Quick Start
Five steps from dotnet add to a generated image caption: download the model, build a Florence2Model, point it at an image, choose a task, and read the result.
If you haven't installed the package yet, see Installation:
dotnet add package Florence2
1. Download the model
FlorenceModelDownloader fetches the Florence-2-base ONNX checkpoints from Hugging Face on first use and caches them on disk. Subsequent runs reuse the cache.
using Florence2;
var modelSource = new FlorenceModelDownloader("./models");
await modelSource.DownloadModelsAsync();
You can also point the downloader at a pre-populated directory containing Florence-2-base ONNX models — see Managing the model cache.
2. Build the model
var model = new Florence2Model(modelSource);
Florence2Model is thread-safe for reads — share a single instance across requests. Allocate one per process, not one per call.
3. Load an image
The library accepts any seekable Stream containing a common raster format (PNG, JPEG, BMP, …). For an on-disk file:
using var image = File.OpenRead("car.jpg");
For an in-memory image, wrap your byte[] in a MemoryStream.
4. Pick a task and run inference
Run takes a TaskTypes value, the image stream, and — for grounding tasks only — a phrase. It returns a typed FlorenceResults you can read fields off directly.
var results = model.Run(TaskTypes.DETAILED_CAPTION, image);
Console.WriteLine(results.PureText);
// → "A red sedan parked on a cobblestone street under late-afternoon light."

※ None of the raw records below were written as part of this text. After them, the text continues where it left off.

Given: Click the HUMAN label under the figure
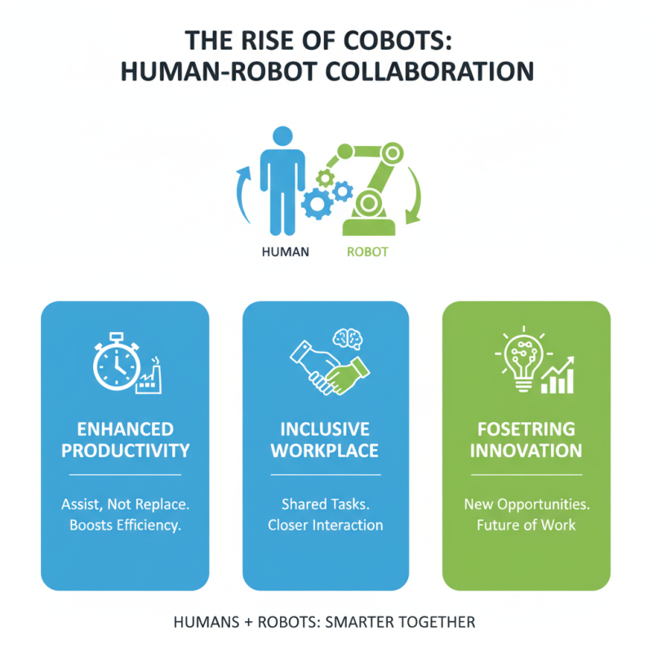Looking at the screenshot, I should coord(285,251).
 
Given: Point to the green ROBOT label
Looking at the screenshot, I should coord(367,251).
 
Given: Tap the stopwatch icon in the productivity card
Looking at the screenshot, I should coord(115,362).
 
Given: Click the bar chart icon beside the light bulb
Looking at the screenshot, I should coord(559,375).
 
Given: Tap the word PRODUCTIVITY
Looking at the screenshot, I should coord(125,451).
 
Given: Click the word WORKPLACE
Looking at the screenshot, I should coord(325,451).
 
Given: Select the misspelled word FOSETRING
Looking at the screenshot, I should coord(526,429).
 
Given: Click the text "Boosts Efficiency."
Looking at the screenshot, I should coord(125,525).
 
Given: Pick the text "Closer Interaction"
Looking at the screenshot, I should coord(325,525).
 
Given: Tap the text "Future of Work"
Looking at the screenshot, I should coord(526,525).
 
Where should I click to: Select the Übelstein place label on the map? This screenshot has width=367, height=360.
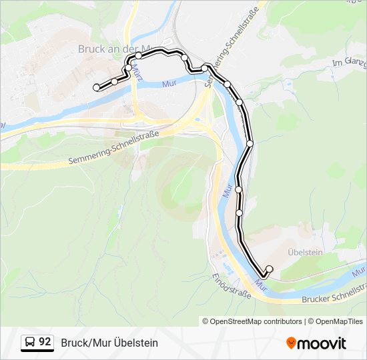304,253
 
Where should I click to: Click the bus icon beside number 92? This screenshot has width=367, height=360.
30,343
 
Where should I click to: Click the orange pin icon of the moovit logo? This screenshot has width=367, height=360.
291,343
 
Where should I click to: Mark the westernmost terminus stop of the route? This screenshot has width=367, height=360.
96,87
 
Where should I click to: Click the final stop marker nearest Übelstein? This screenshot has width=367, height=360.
270,269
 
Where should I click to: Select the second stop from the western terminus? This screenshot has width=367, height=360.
114,81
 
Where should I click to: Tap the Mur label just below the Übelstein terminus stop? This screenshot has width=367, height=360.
262,287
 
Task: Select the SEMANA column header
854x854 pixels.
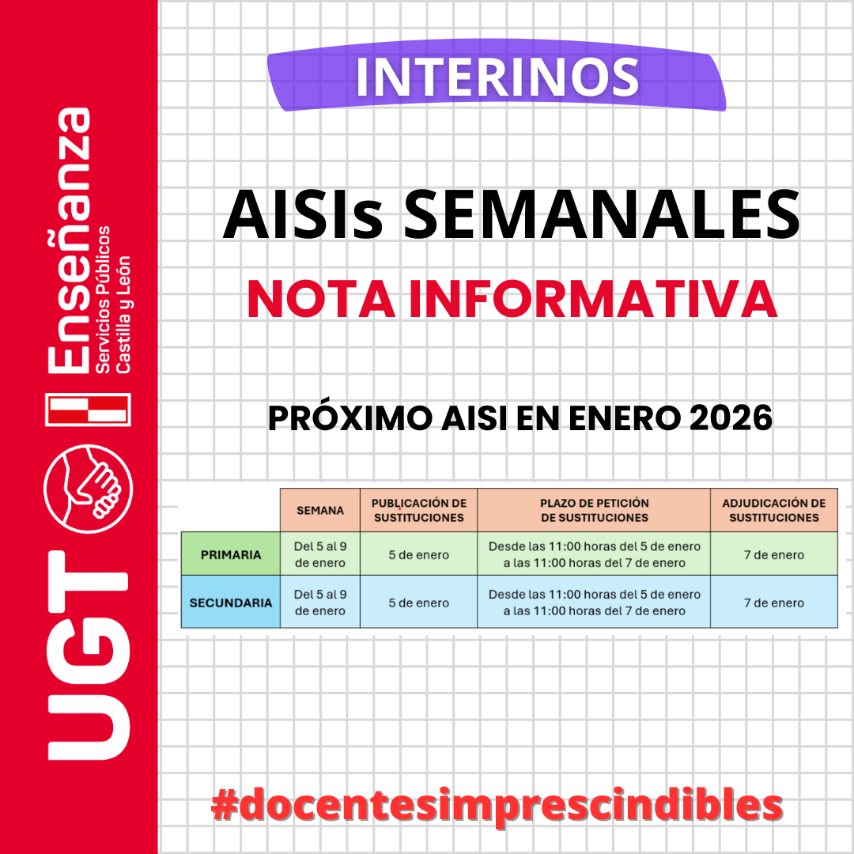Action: point(320,510)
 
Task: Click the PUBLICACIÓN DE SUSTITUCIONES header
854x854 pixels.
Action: point(418,510)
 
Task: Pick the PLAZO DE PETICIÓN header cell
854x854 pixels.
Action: point(594,510)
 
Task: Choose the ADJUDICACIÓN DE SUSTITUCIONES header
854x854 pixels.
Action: point(773,510)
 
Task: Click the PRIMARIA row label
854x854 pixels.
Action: point(231,554)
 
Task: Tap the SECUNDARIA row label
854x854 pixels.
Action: point(231,603)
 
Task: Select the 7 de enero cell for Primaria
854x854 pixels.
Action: point(773,554)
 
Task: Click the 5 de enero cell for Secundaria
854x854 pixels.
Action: point(418,603)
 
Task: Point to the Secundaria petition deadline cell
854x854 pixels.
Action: point(594,603)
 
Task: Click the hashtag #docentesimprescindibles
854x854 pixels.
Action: point(497,805)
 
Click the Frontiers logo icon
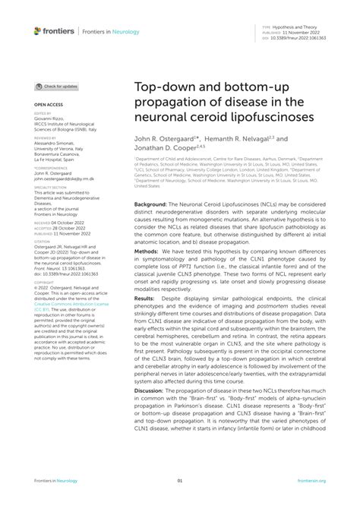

For tasks that produce structured output — OCR, object detection, grounding — read the appropriate field instead of PureText. See Supported tasks for the full mapping.
5. Try a few tasks side by side
using Florence2;
using System.Text.Json;
var modelSource = new FlorenceModelDownloader("./models");
await modelSource.DownloadModelsAsync();
var model = new Florence2Model(modelSource);
foreach (var task in new[]
{
TaskTypes.CAPTION,
TaskTypes.DETAILED_CAPTION,
TaskTypes.OCR,
TaskTypes.OD,
})
{
using var image = File.OpenRead("car.jpg");
var results = model.Run(task, image);
Console.WriteLine($"--- {task} ---");
Console.WriteLine(JsonSerializer.Serialize(results, new JsonSerializerOptions { WriteIndented = true }));
}
Run that against any of your own images and Florence-2 will produce a caption, transcribed text, and bounding boxes — all from the same model.